Klassiker-Abend: Othello und die grausame Reue

Ein packender Klassiker-Abend mit gut aufgelegten Schauspielern.

Krefeld/Mönchengladbach. Dieser "Othello" übermittelt eine Botschaft, und das Publikum hat sie verstanden. Sie lautet: Fürchtet euch nicht. Denn das Unbehagen, das jeden Umbruch begleitet, ist am Theater Krefeld-Mönchengladbach fehl am Platz. Auch unter dem neuen Intendanten Michael Grosse steht leidenschaftliches Handwerk auf dem Spielplan, nicht Selbstverwirklichung auf Kosten der Zuschauer.

14 Jahre lang hat Jens Pesel das Haus auf diese Weise erfolgreich geführt. Sein Nachfolger trat vom ersten Tag an besonnen auf, nicht als Visionär, sondern als geschickter Kommunikator, der sogar die dem Sparwahn verfallene Politik zur Räson brachte. Grosse versprach Kontinuität - und hat gleich mit seiner ersten Premiere am Freitag Wort gehalten.

Shakespeares "Othello", inszeniert vom neuen Schauspieldirektor Matthias Gehrt, ist ein packender Abend, getragen von zwei Darstellern, an denen das Publikum noch viel Freude haben wird. Daniel Minetti gibt mit seinem Mohren einen famosen Einstand.

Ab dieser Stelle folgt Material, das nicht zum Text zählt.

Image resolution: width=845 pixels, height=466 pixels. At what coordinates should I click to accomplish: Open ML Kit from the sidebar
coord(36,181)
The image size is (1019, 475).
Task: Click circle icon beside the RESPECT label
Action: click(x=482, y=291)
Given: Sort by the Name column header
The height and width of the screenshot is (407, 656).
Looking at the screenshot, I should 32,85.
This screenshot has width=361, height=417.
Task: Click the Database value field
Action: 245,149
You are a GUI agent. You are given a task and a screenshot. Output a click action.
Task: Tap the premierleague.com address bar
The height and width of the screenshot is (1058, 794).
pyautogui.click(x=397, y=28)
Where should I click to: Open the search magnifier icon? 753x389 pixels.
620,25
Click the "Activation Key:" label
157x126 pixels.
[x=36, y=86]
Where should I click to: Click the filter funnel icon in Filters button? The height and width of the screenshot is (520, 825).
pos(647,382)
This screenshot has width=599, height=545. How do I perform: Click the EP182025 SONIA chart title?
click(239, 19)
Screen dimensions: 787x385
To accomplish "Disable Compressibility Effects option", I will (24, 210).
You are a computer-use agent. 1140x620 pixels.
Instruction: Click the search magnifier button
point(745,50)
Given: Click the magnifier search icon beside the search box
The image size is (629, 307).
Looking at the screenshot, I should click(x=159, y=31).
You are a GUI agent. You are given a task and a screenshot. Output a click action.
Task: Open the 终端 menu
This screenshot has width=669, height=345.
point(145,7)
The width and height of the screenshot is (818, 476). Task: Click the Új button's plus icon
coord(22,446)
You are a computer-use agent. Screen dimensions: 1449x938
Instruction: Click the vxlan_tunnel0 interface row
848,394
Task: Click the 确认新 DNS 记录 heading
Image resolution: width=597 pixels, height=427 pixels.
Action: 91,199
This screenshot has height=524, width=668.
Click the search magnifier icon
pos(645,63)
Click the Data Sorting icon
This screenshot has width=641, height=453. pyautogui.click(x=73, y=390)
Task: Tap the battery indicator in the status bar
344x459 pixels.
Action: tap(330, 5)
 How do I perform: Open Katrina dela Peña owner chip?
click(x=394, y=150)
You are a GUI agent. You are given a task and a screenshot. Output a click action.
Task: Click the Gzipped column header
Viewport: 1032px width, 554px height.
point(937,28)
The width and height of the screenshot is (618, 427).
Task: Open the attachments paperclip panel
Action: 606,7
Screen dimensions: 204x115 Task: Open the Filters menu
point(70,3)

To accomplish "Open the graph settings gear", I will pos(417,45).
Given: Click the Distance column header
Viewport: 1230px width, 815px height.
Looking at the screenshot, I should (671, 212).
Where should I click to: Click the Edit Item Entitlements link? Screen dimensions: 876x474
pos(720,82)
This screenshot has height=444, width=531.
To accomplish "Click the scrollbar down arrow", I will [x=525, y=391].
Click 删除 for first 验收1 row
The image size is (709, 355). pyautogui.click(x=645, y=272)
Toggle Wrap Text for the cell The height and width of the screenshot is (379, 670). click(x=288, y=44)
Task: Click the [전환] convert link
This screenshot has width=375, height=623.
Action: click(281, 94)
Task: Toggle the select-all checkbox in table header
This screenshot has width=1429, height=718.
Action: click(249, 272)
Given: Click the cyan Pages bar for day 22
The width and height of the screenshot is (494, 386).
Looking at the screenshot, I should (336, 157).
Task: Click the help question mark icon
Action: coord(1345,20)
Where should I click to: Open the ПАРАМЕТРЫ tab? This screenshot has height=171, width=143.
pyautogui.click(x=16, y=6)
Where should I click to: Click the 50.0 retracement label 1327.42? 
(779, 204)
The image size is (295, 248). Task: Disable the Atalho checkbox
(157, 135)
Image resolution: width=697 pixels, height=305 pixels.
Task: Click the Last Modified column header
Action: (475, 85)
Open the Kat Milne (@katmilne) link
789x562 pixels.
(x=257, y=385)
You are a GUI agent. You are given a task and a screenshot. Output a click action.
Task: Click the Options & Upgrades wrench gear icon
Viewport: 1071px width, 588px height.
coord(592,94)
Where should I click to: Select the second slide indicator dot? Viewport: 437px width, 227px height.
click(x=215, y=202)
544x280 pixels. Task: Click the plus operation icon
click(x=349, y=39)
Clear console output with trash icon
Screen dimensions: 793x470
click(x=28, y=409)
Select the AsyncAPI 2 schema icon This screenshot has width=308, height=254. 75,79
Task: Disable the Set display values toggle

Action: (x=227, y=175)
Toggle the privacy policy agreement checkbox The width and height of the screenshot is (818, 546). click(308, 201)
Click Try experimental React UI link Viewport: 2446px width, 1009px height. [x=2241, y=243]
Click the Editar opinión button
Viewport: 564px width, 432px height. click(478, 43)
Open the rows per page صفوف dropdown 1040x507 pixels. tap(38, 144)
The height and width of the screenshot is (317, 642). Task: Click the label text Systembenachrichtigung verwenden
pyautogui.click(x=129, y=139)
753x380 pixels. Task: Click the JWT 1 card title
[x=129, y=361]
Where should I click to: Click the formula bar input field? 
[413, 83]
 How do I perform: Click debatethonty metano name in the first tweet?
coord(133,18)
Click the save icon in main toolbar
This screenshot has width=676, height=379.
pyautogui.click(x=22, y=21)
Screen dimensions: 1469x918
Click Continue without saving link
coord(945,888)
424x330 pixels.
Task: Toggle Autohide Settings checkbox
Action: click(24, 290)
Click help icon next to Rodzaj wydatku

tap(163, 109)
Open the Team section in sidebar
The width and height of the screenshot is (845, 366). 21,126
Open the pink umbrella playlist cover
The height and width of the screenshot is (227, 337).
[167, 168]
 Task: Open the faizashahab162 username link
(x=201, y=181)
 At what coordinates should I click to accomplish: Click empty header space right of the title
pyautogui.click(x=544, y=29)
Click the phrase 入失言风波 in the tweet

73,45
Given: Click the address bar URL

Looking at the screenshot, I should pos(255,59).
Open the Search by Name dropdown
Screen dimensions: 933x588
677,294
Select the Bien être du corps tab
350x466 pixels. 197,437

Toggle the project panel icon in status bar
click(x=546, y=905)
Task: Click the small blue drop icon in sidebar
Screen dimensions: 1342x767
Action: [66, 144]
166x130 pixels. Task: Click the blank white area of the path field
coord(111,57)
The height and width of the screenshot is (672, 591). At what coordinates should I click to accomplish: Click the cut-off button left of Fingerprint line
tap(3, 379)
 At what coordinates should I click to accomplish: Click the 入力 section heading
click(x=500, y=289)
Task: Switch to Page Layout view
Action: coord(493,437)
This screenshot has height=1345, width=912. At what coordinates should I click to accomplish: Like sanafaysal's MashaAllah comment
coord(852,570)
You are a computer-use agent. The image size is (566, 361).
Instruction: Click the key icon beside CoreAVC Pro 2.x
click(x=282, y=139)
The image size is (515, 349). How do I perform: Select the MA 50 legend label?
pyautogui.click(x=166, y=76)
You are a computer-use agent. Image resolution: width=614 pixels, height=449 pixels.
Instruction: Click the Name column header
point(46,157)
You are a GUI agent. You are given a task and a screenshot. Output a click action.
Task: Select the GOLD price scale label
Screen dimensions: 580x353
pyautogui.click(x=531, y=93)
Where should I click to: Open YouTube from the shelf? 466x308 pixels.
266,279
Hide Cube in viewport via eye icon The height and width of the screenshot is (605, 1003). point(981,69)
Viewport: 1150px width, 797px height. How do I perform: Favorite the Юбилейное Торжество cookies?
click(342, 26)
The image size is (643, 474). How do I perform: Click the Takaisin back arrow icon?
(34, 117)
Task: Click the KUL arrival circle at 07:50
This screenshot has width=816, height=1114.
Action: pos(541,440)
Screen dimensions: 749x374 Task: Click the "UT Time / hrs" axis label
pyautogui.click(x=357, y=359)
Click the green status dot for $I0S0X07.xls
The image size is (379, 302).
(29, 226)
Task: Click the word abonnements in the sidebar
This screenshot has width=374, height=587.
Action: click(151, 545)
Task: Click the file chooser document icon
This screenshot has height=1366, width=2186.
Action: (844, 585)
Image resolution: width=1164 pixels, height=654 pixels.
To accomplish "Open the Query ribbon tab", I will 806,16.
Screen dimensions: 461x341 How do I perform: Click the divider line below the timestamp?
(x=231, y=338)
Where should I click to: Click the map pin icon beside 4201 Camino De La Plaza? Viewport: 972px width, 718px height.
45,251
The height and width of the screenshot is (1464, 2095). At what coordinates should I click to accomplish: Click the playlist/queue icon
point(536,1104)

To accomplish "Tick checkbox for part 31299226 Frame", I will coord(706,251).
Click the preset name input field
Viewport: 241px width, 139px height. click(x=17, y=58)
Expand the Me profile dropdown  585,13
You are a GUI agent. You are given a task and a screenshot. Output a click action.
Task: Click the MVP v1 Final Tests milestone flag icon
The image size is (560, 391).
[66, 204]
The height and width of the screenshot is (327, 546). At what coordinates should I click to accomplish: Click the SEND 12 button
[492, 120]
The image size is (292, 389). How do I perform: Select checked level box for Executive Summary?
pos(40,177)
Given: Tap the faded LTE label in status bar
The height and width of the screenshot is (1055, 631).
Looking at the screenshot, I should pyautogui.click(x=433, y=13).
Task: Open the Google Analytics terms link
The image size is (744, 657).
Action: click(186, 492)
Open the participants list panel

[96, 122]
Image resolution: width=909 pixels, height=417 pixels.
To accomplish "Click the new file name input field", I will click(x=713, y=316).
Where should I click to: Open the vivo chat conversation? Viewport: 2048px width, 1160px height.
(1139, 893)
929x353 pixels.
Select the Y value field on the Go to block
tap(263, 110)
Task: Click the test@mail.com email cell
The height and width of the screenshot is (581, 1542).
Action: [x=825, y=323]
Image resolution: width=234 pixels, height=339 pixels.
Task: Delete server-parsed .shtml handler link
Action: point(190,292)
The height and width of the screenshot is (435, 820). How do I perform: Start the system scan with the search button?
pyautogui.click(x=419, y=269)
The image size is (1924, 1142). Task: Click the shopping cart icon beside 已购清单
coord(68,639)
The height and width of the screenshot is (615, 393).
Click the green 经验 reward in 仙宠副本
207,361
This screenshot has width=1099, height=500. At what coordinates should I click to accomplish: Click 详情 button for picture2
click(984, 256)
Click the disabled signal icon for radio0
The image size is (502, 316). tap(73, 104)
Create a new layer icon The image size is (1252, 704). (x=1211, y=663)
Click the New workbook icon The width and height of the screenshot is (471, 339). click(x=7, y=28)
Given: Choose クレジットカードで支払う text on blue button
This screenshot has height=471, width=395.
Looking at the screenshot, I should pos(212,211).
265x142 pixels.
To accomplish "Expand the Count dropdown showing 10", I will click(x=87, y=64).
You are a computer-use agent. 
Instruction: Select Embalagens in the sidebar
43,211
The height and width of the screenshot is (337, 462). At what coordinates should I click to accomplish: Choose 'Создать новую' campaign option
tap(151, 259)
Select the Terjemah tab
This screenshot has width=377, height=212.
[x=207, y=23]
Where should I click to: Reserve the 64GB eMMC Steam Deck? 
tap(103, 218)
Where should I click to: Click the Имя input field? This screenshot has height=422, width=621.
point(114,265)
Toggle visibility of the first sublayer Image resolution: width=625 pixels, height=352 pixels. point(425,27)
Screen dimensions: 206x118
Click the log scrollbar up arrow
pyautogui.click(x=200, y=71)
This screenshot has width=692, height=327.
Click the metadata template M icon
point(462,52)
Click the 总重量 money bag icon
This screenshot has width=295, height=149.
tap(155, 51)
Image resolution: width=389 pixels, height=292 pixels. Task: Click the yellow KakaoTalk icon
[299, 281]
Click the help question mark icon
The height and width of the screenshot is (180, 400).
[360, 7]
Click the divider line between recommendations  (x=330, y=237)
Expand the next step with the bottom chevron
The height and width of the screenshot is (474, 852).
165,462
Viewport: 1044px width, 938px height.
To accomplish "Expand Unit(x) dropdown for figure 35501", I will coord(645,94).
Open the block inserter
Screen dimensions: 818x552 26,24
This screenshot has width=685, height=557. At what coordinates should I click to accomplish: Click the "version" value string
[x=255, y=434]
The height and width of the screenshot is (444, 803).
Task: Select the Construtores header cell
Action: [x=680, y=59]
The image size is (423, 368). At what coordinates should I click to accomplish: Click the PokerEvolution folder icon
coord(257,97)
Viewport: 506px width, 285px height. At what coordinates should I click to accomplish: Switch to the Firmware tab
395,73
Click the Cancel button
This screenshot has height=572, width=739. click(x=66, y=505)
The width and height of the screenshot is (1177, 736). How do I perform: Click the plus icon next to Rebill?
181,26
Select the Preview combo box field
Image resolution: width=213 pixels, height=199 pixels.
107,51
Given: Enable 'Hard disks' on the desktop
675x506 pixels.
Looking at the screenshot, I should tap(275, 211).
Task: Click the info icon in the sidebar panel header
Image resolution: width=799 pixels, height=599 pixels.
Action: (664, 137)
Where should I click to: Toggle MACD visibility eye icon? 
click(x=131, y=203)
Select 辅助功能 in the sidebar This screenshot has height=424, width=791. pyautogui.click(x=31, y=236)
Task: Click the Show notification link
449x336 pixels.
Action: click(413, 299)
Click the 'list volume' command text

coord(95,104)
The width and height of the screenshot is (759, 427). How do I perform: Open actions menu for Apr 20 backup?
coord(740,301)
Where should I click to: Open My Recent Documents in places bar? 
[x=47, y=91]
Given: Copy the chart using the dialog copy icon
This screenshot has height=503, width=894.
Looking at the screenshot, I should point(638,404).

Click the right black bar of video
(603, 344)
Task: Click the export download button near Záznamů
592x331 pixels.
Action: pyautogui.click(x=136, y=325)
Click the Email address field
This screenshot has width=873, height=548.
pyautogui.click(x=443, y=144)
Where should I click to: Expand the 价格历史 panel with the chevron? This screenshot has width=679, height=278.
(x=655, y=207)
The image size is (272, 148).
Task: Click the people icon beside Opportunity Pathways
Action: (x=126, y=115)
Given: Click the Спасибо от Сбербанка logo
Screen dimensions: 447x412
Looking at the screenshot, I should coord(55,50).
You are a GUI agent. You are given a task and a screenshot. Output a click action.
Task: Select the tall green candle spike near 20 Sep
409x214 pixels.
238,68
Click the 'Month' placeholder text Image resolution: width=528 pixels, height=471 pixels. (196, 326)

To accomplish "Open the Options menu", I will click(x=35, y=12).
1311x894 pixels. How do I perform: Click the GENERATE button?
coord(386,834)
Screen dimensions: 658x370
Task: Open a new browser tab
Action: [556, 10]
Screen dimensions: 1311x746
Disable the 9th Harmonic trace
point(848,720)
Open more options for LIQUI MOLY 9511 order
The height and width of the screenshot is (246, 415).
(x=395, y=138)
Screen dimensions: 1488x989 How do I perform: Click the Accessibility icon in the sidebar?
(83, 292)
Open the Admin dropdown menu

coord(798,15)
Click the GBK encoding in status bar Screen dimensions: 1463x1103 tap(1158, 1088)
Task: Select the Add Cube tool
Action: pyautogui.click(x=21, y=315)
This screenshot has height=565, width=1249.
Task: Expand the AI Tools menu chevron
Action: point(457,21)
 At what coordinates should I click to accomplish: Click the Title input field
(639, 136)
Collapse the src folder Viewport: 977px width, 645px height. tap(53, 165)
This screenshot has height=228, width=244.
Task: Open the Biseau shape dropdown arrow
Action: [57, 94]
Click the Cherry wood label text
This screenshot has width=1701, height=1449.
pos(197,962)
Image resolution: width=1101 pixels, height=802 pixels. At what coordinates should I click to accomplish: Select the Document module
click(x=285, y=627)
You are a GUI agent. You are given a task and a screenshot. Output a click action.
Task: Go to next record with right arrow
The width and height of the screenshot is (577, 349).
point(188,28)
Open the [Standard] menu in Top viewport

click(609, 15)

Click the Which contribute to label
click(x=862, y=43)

Sein Wandel vom sorglosen Draufgänger zum innerlich zerfressenen Mörder wäre noch als Stummfilm bewegend, so kraftvoll ist seine Körpersprache. Sein Gesicht vergraben unter den Haaren der toten Desdemona (Felicitas Breest), wird er zum Sinnbild einer grausamen Reue: Die schlimmsten Fehler sind die, die nicht wieder gutzumachen sind.

Bruno Winzen als sein Widersacher Jago verwandelt sich in einem Wimpernschlag vom jovialen Freund zum säuselnden Intriganten. Immer wieder macht er die Zuschauer zu Verbündeten gegen den "Nigger".

Die äußerst effektive Maske - pechschwarze Schminke bei Othello, gleißendes Weiß bei Jago - verstärkt das Gefühl der Gegensätze. Das Fremde tritt unübersehbar hervor. Lange Schatten und ein loderndes Feuer verwandeln die Bühne (Gabriele Trinczek) in ein Horrorkabinett menschlicher Boshaftigkeit.

Ganz hinten spielt ein einzelner Mann Billard. Wenn er die Kugeln kollidieren lässt, ahnt man Jagos mathematische Präzision und die Unaufhaltsamkeit seines Plans. Matthias Gehrt gelingt mit solchen Ideen keine spektakulär neue Sichtweise, doch seine Bilder sind stimmig.

Seine vielleicht mutigste Entscheidung ist die Wahl einer modernen Übersetzung, die bei aller Flapsigkeit erstaunlich poetisch klingt. Anfangs spürt man nach in den Raum geschleuderten Schimpfwörtern leichte Irritation im Publikum, doch die verfliegt. Den ersten Akt spielen die Darsteller in den Zuschauerrängen. Sie sind angekommen - und gleich mittendrin.